[Exercise] Duplicate, with no changes, the section of the Tom Paine text that runs from "Tom Paine... Quaker" up to and including "independence from Britain.".

[Source passage]
★ ★ ★
Tuesday, 26 January 2016

Tom Paine... Quaker famine relief in post-revolutionary Russia

Thomas Paine (1737-1809) was an English-American political activist, philosopher, political theorist, and revolutionary. One of the Founding Fathers of the United States, he authored the two most influential pamphlets at the start of the American Revolution, Common Sense and The American Crisis, and he inspired the rebels in 1776 to declare independence from Britain.

Tom Paine is an important figure for Quakers.  His mother was one and his life and work were characterised by plain speech, a disregard of titles and hierarchy, an utter commitment to equality, a belief that what we say and do matters, and a belief that we are perfectible.  His best-selling pamphlet of 1776, Common Sense, expressed the developing mood in America of the necessity of separation from Britain.  At the time a recent immigrant from England, Paine savagely and directly attacked 'the royal brute' and the whole concept of monarchy, in the process disabusing Americans of the notion that they could look to George III for redress.  The only alternatives, Paine insisted, were submission or independence. 

Paine believed that that the British Constitution was a tyranny that was beyond reform and that the Americans had to become independent. He was an anti-authoritarian libertarian and egalitarian.  The British colonial administration of America was inept but was more liberal than the local Americans, with their grand assertion that 'all men are created equal', in one important respect - slavery. Paine was for abolishing slavery but most American slave-holders were for independence, because they correctly feared the British would interfere with their rights. Simon Schama's Rough Crossing tells the story.
★ ★ ★
[Supplied entries]

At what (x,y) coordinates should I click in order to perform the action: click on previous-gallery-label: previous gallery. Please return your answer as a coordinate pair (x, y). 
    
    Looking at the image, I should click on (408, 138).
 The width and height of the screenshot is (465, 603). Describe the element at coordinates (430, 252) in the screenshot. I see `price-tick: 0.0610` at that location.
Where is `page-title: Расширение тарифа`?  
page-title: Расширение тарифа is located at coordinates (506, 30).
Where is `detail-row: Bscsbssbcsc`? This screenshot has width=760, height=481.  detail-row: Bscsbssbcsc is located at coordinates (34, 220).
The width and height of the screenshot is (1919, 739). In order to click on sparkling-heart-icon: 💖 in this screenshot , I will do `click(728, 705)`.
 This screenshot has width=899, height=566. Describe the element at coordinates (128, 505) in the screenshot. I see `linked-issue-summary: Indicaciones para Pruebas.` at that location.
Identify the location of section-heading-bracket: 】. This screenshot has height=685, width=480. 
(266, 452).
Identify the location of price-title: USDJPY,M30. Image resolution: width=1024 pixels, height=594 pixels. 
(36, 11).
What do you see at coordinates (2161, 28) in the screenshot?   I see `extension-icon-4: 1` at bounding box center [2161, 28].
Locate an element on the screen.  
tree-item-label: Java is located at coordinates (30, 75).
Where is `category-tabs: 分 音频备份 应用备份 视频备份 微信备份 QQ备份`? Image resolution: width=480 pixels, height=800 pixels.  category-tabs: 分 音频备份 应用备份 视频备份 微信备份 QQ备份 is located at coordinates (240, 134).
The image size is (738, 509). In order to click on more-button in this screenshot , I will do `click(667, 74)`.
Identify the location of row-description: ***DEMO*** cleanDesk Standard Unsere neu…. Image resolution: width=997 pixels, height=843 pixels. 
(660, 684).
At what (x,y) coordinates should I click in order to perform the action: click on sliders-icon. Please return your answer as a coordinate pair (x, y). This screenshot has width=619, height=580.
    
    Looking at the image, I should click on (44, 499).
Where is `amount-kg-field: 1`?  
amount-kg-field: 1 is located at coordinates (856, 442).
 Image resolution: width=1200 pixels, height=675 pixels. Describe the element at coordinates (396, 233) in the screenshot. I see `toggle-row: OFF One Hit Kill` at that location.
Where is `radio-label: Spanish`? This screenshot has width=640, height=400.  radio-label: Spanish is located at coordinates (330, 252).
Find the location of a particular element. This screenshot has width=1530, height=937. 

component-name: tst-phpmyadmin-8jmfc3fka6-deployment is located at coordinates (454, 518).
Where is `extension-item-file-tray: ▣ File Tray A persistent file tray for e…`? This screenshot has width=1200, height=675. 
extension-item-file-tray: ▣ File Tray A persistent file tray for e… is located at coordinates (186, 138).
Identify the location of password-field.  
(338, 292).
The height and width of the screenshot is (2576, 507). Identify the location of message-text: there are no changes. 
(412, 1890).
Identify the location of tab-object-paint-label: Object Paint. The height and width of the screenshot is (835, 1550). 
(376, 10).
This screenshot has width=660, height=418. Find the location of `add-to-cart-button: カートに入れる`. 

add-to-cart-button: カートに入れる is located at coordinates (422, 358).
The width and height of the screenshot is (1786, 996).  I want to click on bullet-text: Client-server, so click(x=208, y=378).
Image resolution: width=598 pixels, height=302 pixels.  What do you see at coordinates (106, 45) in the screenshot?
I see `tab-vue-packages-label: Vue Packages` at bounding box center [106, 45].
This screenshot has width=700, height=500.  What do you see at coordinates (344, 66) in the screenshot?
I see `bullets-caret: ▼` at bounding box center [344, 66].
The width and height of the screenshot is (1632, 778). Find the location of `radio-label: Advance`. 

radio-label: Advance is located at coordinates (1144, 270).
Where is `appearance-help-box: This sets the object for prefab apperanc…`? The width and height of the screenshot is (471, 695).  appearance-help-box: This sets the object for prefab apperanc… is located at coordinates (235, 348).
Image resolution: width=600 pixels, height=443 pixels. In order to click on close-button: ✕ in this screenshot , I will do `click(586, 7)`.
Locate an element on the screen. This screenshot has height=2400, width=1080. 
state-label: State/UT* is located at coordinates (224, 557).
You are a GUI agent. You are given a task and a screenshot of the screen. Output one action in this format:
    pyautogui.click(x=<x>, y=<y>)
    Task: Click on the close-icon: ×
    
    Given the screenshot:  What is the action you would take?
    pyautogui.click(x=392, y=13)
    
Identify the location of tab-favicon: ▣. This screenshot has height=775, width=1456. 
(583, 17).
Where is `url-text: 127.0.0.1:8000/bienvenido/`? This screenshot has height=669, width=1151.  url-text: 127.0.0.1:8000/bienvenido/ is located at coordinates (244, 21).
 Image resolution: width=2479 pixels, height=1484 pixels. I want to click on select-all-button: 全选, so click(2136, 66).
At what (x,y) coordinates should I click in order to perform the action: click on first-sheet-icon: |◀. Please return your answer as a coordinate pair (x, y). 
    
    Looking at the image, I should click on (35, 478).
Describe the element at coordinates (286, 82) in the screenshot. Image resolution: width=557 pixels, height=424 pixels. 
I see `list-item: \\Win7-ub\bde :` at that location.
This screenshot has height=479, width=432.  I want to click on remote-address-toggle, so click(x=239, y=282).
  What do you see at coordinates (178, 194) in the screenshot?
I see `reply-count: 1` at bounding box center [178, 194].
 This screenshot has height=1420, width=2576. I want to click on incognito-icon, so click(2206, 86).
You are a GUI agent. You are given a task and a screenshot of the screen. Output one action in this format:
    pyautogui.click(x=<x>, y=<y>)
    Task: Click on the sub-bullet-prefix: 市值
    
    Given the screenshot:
★ ★ ★
[Result for this exercise]
Tom Paine... Quaker famine relief in post-revolutionary Russia

Thomas Paine (1737-1809) was an English-American political activist, philosopher, political theorist, and revolutionary. One of the Founding Fathers of the United States, he authored the two most influential pamphlets at the start of the American Revolution, Common Sense and The American Crisis, and he inspired the rebels in 1776 to declare independence from Britain.